Alagoas

Prova falsa, correção em tempo real... Entenda o esquema para fraudar concursos de Alagoas

18/05/2022 19h20
Investigação detalhou como candidatos recebiam as respostas para conseguir aprovação nas provas. Polícia Civil pediu afastamento de 61 aprovados; 77 pessoas foram indiciadas.
Prova falsa, correção em tempo real... Entenda o esquema para fraudar concursos de Alagoas

A Secretaria de Estado da Segurança Pública de Alagoas (SSP-AL) detalhou, nesta quarta-feira (18), como funcionava o esquema de fraudes nos concursos públicos do Corpo de Bombeiros e das polícias Militar e Civil de Alagoas. Os investigadores pediram afastamento de 61 aprovados e indiciaram 77 pessoas investigadas na Operação Loki.

17 suspeitos foram presos ainda na primeira fase da investigação, em 2021. Cinco deles foram presos em flagrante durante o concurso em Maceió e Recife. Depois disso, outras 12 pessoas foram presas em Alagoas, Sergipe, Pernambuco e Paraíba. Os concursos chegaram a ser suspensos, mas foram retomados por ordens judiciais.

Veja abaixo como era o esquema montado pelos criminosos para conseguir aprovação dos candidatos, que recebiam as respostas por meio de pontos eletrônicos e SMS.

 

Como os fraudadores tinham acesso às provas dos concursos

 

Havia a função do piloto, que, segundo a polícia, eram pessoas que se inscreviam apenas com o objetivo de encaminhar as provas dos concursos para um integrante do grupo criminoso que ficava do lado de fora, passando as respostas aos candidatos.

Segundo as investigações, o piloto entrava para fazer a prova com uma outra prova qualquer escondida junto ao corpo e, assim, conseguia retirar a prova atual sem chamar atenção, ficando com uma prova falsa na sala do concurso.

"O piloto se inscrevia e entrava na sala com uma prova antiga. Ele conseguia tirar a prova que levava junto ao corpo e trocar pela atual, entregue na hora do concurso. Depois disso, ele pedia para ir ao banheiro e mandava essa prova ao ambiente externo. Segundo conseguimos apurar, eles levavam de 30 minutos a 1h30 para levar a prova ao ambiente externo", disse o delegado José Carlos Reis.

 

Quem respondia as questões

 

Professores eram aliciados pelo grupo criminoso para responder as questões dos concursos. Quando as provas saiam para o ambiente externo, esses professores eram responsáveis por respondê-las e encaminhar as respostas para que outros integrantes, classificados como guias, repassassem aos candidatos.

"Conseguimos identificar três professores envolvidos no esquema fraudador. Para facilitar, eles mandavam apenas as respostas corretas. As outras, os candidatos sabiam que eram erradas. Isso facilitava na hora de o candidato marcar a prova", explicou o delegado.

 

Como os candidatos recebiam as informações

 

De acordo com a polícia, os candidatos fraudadores entravam com celulares ou pequenos dispositivos que não eram identificados por detector de metais, usados pelos fiscais para inibir a presença de aparelhos eletrônicos durante a prova.

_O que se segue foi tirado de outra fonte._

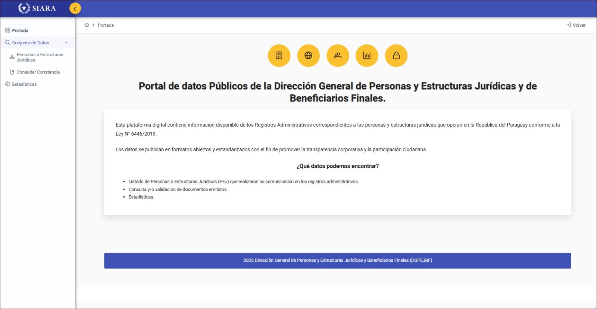This screenshot has width=597, height=309.
Task: Open Consultar Constancia from the sidebar
Action: coord(38,72)
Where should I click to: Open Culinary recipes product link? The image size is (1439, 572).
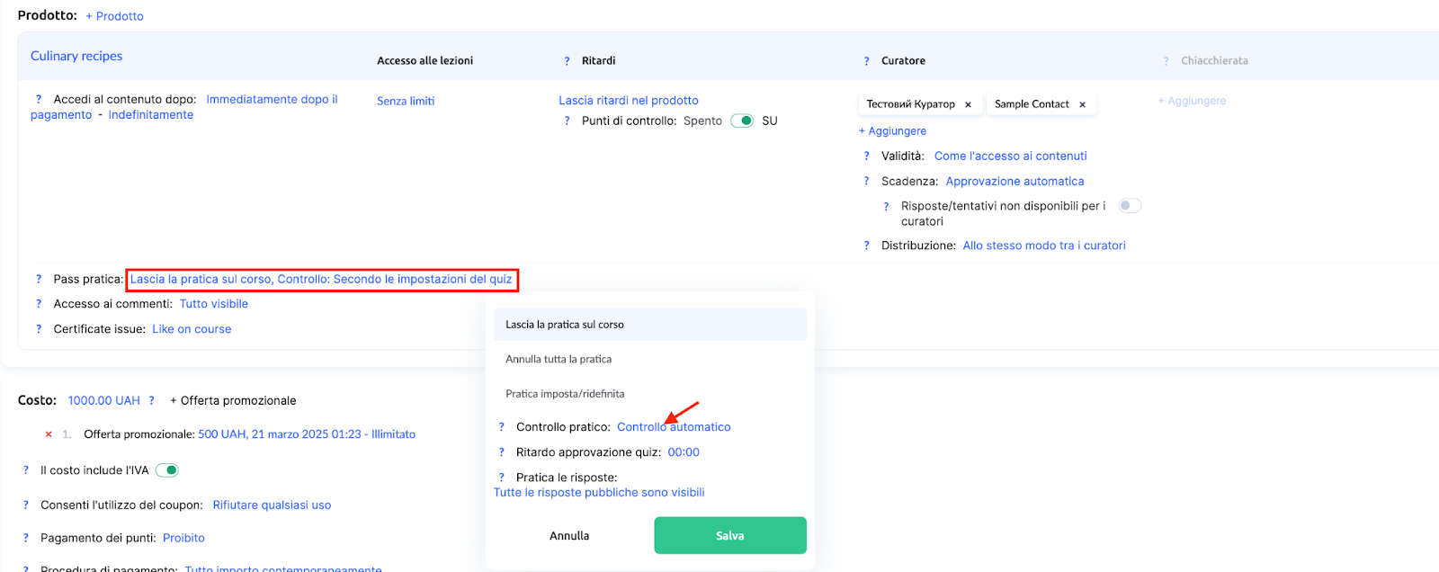pyautogui.click(x=76, y=56)
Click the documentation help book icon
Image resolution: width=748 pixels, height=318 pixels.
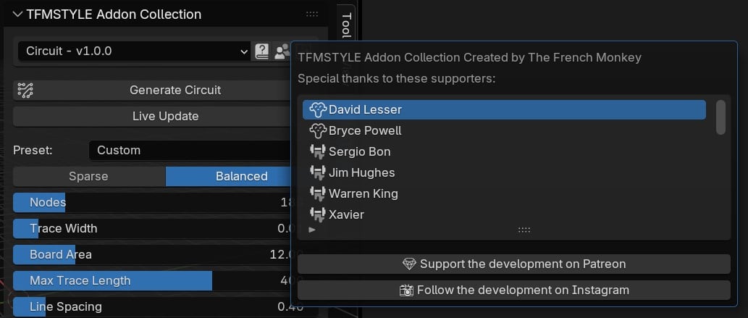[262, 51]
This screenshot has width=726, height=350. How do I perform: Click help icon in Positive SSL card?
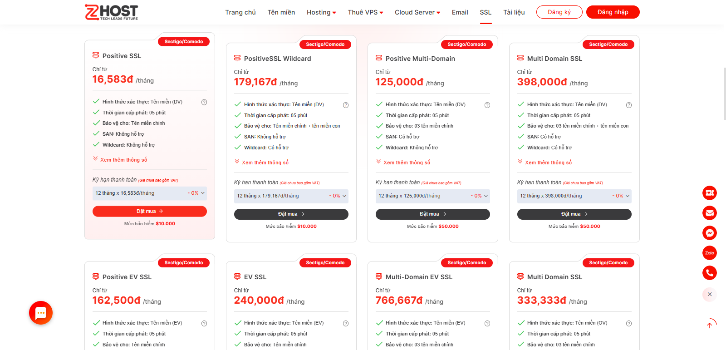[x=204, y=102]
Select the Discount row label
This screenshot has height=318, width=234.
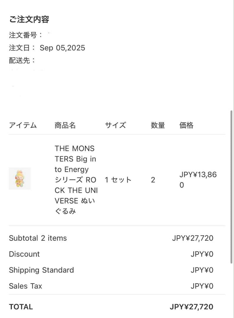(24, 254)
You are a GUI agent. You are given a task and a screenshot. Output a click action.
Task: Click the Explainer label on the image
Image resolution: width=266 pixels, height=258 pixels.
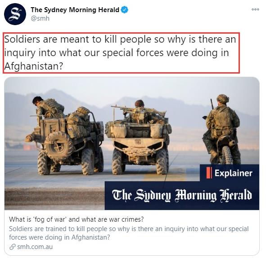tap(234, 173)
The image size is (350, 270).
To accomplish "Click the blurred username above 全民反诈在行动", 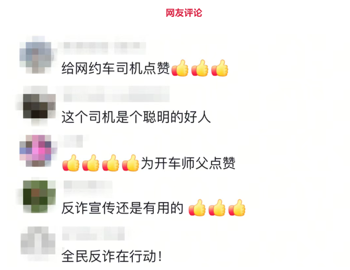I will [93, 233].
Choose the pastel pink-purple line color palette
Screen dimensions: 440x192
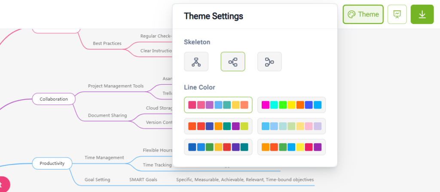point(218,105)
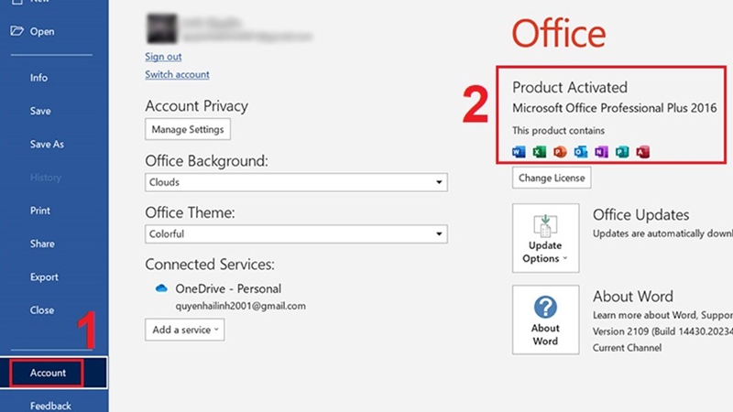
Task: Click the OneDrive cloud icon
Action: [161, 288]

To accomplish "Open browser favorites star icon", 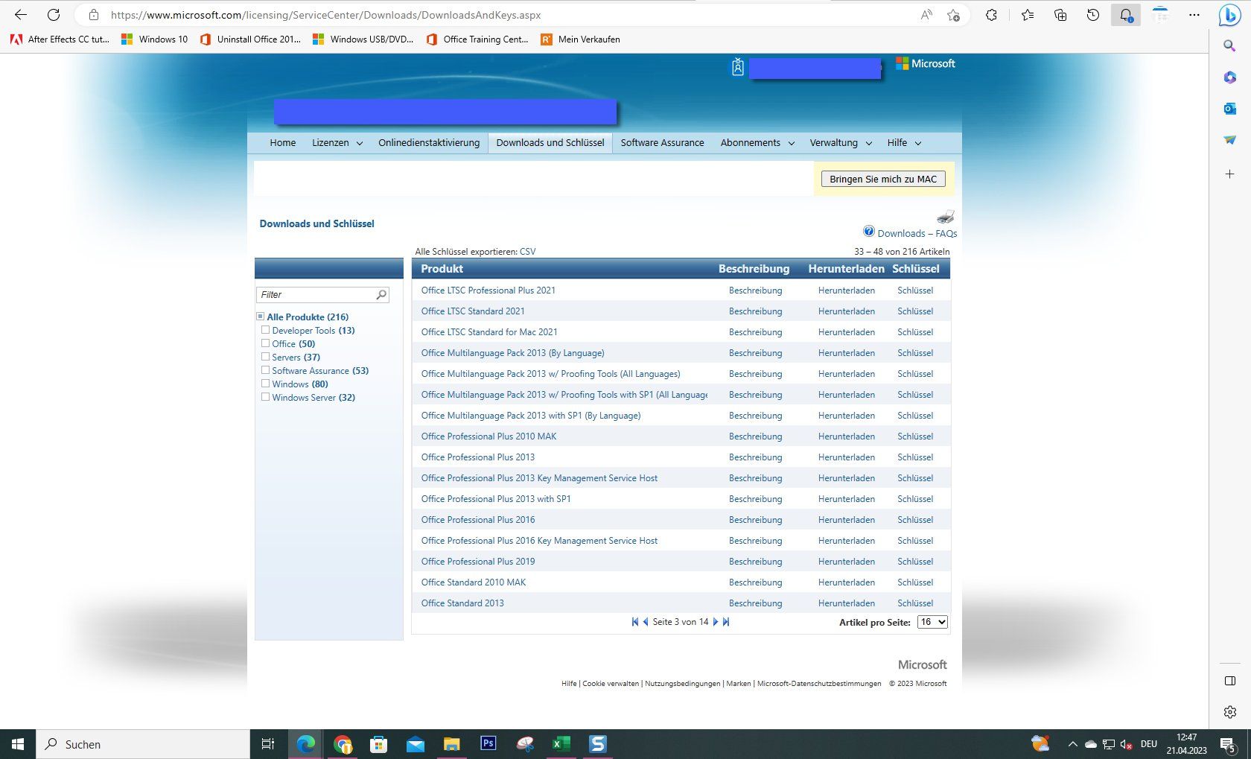I will [1028, 15].
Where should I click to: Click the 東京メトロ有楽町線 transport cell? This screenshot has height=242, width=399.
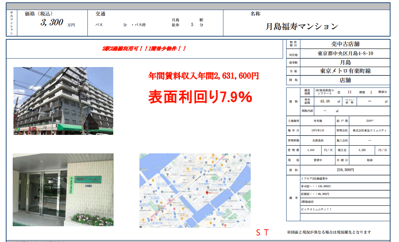coord(345,71)
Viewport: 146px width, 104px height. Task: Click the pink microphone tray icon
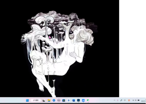coord(118,100)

"Recebiam mensagens e até mesmo ligações. Os dispositivos são minúsculos e não perceptíveis ao detector de metais. Havia orientações para que os candidatos guardassem esses dispositivos, como perto do cinto da calça, porque se apitasse, era o metal do cinto e o fiscal não percebia que se tratava de um aparelho eletrônico", disse.

A polícia descobriu que, em alguns casos, os candidados recebiam ligações de até 20 minutos com as respostas das provas, tanto objetiva como discursiva.

"Alguns dos dispositivos eram colocados mais próximo ao ouvido porque a conexão do ponto do ouvido era por meio de bluetooth. Além disso, eles eram orientados a ligar o aparelho pouco antes de entrar na prova porque a bateria só durava 6 horas. Mas isso também acontecia nas provas discursivas", afirmou Reis.

Valores pagos aos fraudadores

 

Os valores eram, inicialmente, de R$ 5 mil para os cargos de ensino médio e de R$ 10 mil para os cargos de nível superior. Esses valores eram apenas registrados como entradas. Depois da posse dos aprovados, havia um novo valor a ser pago a partir da margem do empréstimo consignado.

A polícia disse ainda que os valores pagos após a posse eram de acordo também com a relação entre o candidato e o grupo fraudador. As investigações apontam que houve cobranças de até R$ 100 mil.